Kelley continued rehab and began a pitching regimen that included close critiques by Oral Roberts University coach and noted pitching guru Rob Walton. He worked out daily with his cousin, former Comet and Shocker teammate and current Dodgers farm hand Chris O'Brien (son of former big league catcher and ex-Shocker Charlie O'Brien).

At Wichita State, long-time WSU pitching coach and Perry native Brent Kemnitz arranged a pitching tryout for Kelley with the Tigers. David Chadd, Detroit's vice president of amateur scouting and a former Shockers assistant who still lives in Wichita, came by to watch Kelley pitch and offered him a spring training contract on the spot.

Several scouts had called, Kemnitz said, but "David Chadd was the guy that was the most persistent."
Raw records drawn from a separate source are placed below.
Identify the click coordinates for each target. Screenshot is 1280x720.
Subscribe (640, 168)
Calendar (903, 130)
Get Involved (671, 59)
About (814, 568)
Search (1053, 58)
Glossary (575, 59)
Five years earlier, Chadd had watched Wichita State pitchers at practice and saw the young, lanky Kelley throwing his fastball around 83 mph. Kemnitz had thought he could turn Kelley into a power pitcher, but Chadd's observation that Kelley reminded him of former WSU ace Kennie Steenstra - a soft-throwing right-hander who anchored the 1991 national runner-up team with his NCAA-record 17-0 pitching mark - "changed my line of thinking," Kemnitz said.

"I realized, this guy is a pitchability guy, and that's really what he turned out to be. His senior year he was probably 87-90 (mph), which is fine, but he has a changeup he can throw on any count, he has a tight slider he can throw on any count, and he has a great feel for pitching, which is what Kennie Steenstra had when David Chadd was coaching here.

"I think that was part of the intrigue of why David continued to stay in touch with me."

Kelley has been grinding ever since his tryout, renting cars by day and throwing sliders by night.

"The way I view it now is, I'm going out there with an opportunity that I once thought I would definitely get, and now it's a much bigger deal," Kelley said. "Not to say I wouldn't have worked hard if I had gone out there before, but now I think I have a little better perspective on what happens if you don't work hard and what you have to fall back to.

"I think more than anything, what having this job has done for me is guarantee the fact that I'm gonna take advantage of all the time I have out there to make the best out of it."